En un movimiento significativo para el sector financiero, la Asamblea Legislativa de El Salvador ha decidido derogar el artículo 10 de la Ley de Bancos de 1999. Esta acción busca eliminar las restricciones a la propiedad extranjera en las entidades bancarias del país, con el objetivo de atraer inversión internacional y fomentar la competencia en el sistema financiero salvadoreño.
Con 56 votos a favor, los parlamentarios han derogado la norma que exigía que el 51% de las acciones de los bancos estuviera en manos de accionistas específicos. Hasta ahora, estas acciones debían ser controladas por personas naturales salvadoreñas o centroamericanas, o por entidades centroamericanas. Esta restricción, según el decreto aprobado, representaba una barrera para la entrada de nuevos actores financieros y la adopción de tecnologías avanzadas en el país.
«Es necesario dar acceso a nuevos capitales e inversiones en el país a fin de generar una mayor competencia en la intermediación financiera»

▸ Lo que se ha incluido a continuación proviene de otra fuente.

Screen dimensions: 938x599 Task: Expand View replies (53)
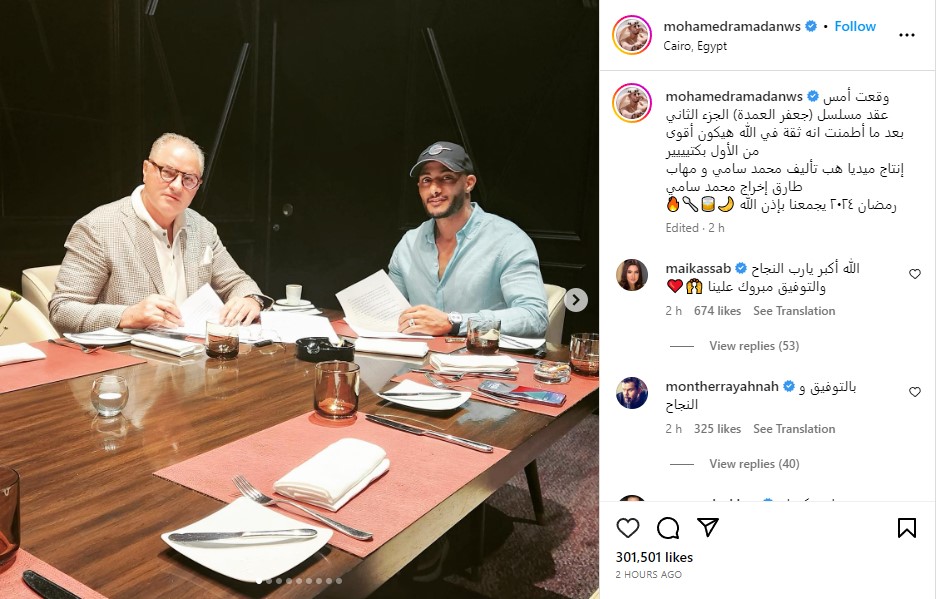click(x=754, y=346)
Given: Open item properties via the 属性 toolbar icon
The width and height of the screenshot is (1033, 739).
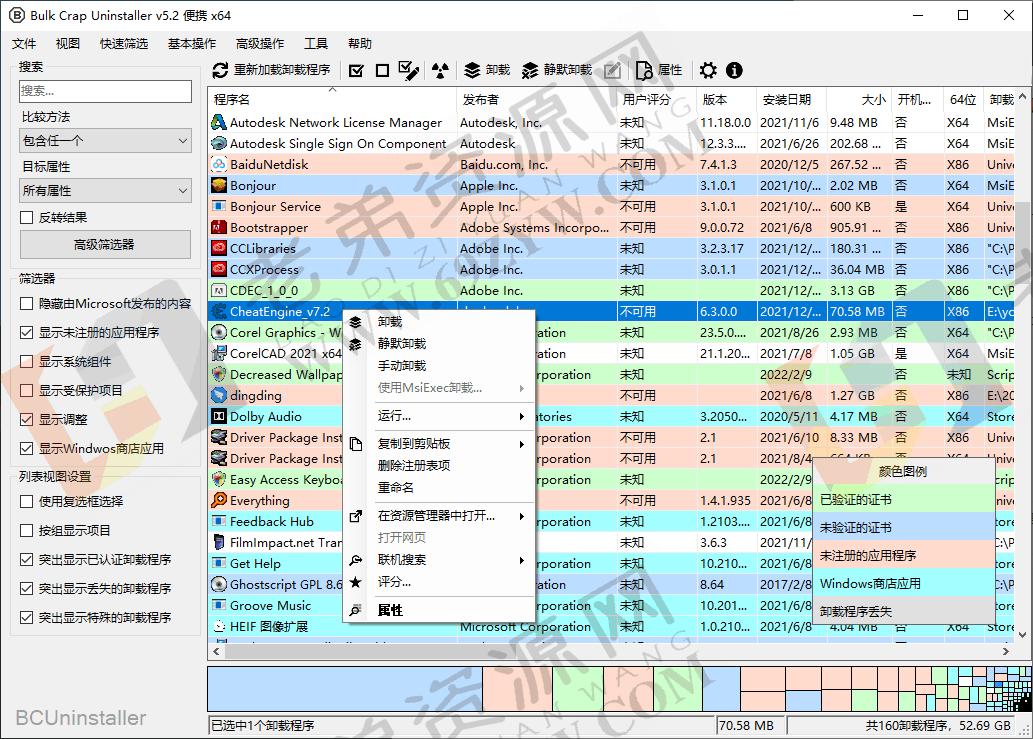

La diputada Dania Hernández subrayó la importancia de esta derogación, afirmando que tras 27 años desde la aprobación de la Ley de Bancos, el artículo 10 se había convertido en un obstáculo para el desarrollo económico en el sector financiero. Según Hernández, la apertura a capitales extranjeros permitirá introducir nuevas tecnologías y oportunidades para los salvadoreños, fortaleciendo así la economía nacional.